- [PROBLEM DESCRIPTION] Give back every record exactly, with its pictures left out.

Collected data:
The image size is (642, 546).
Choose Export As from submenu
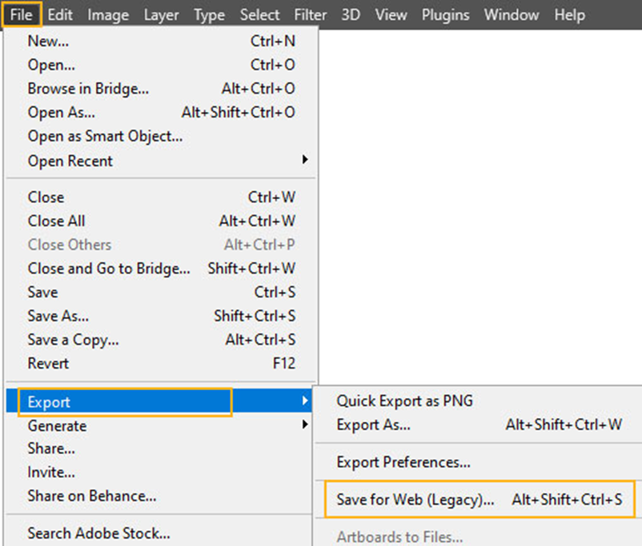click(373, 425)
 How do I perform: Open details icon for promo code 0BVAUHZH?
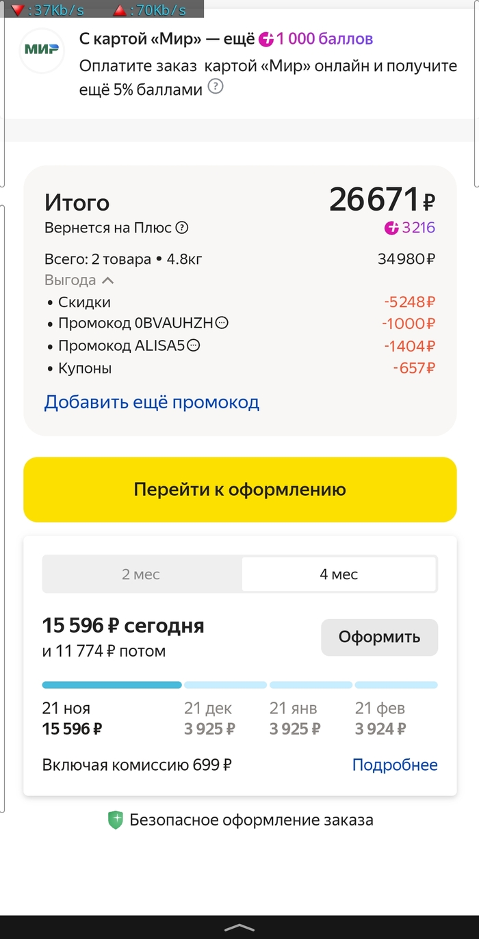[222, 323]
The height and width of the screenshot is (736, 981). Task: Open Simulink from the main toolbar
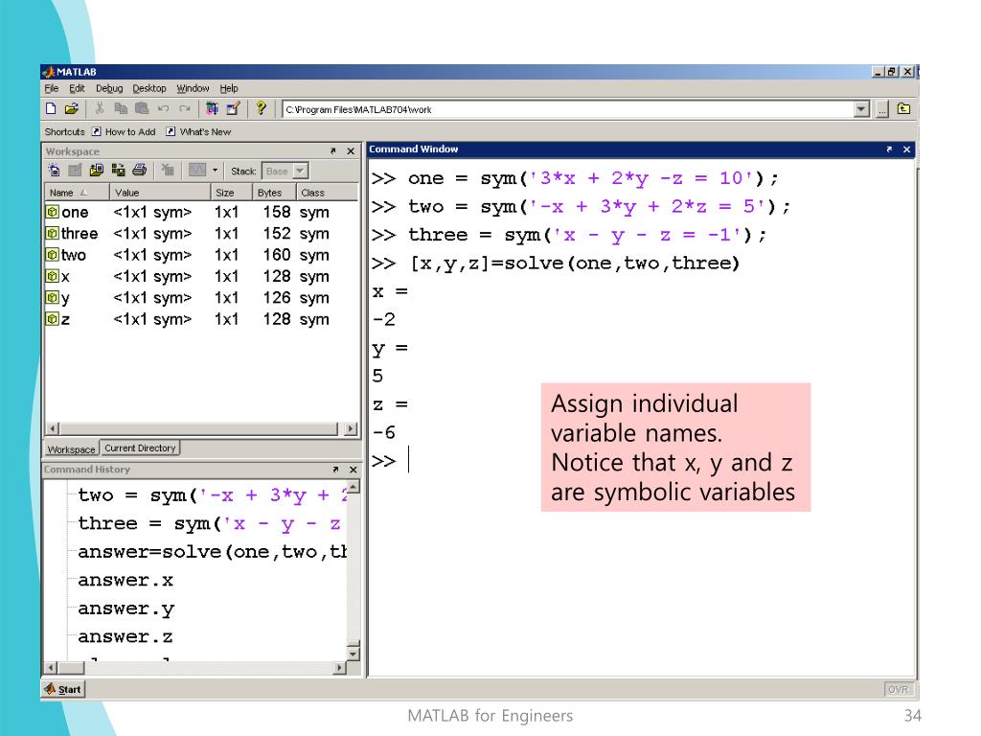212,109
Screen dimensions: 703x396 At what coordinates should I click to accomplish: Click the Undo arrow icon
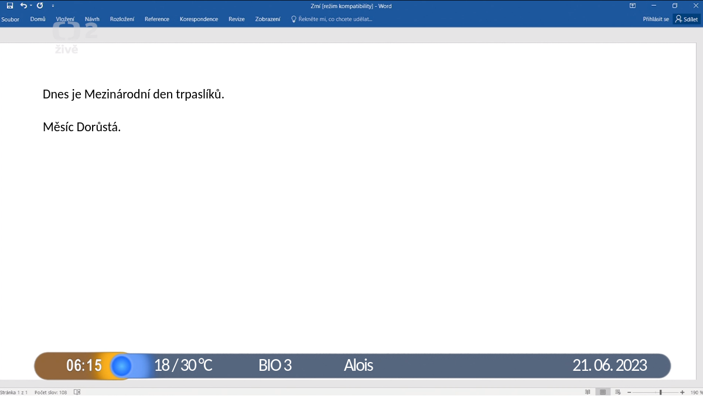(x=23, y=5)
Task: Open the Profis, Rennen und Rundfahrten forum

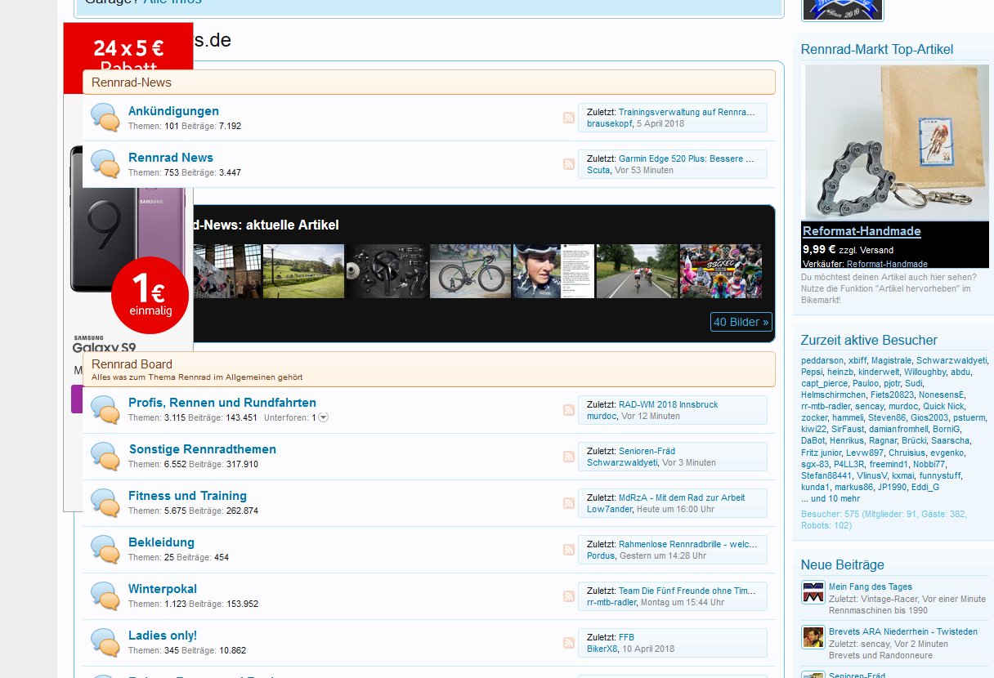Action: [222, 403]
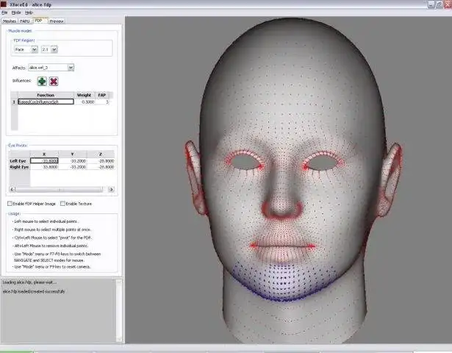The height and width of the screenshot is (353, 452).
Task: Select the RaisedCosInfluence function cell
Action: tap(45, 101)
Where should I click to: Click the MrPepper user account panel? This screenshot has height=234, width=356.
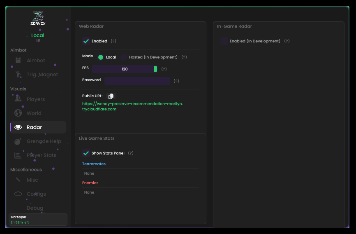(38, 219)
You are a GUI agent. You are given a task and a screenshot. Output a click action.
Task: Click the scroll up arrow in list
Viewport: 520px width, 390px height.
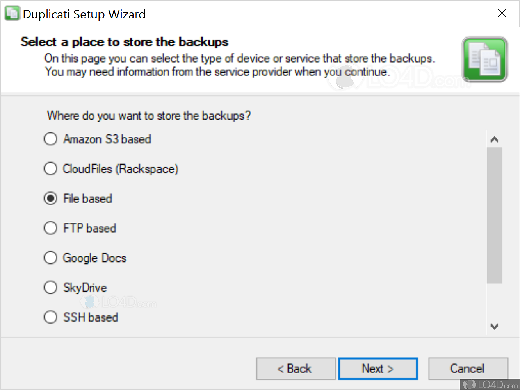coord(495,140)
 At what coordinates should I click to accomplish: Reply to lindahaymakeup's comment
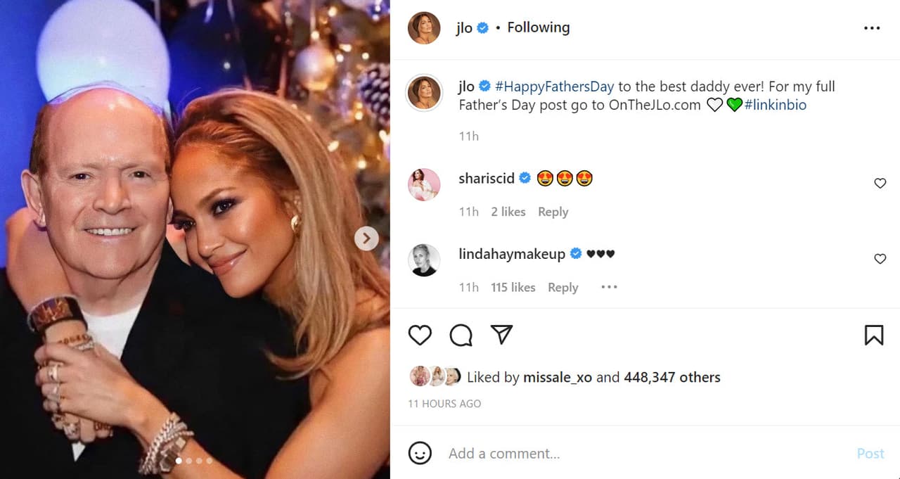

- [TASK ANSWER]
The image size is (642, 546).
Choose Export As from submenu
click(373, 425)
 How do I perform: Open details icon for promo code 0BVAUHZH?
[222, 323]
The height and width of the screenshot is (736, 981). Task: Open Simulink from the main toolbar
212,109
Screen dimensions: 703x396 At what coordinates should I click to accomplish: Click the Undo arrow icon
(x=23, y=5)
Task: Open the Profis, Rennen und Rundfahrten forum

Action: [222, 403]
The height and width of the screenshot is (353, 452).
Task: Select the RaisedCosInfluence function cell
Action: tap(45, 101)
Where should I click to: Click the MrPepper user account panel? This screenshot has height=234, width=356.
(38, 219)
You are a GUI agent. You are given a task and a screenshot. Output a click action.
Task: Click the scroll up arrow in list
Viewport: 520px width, 390px height.
coord(495,140)
 At what coordinates should I click to accomplish: Reply to lindahaymakeup's comment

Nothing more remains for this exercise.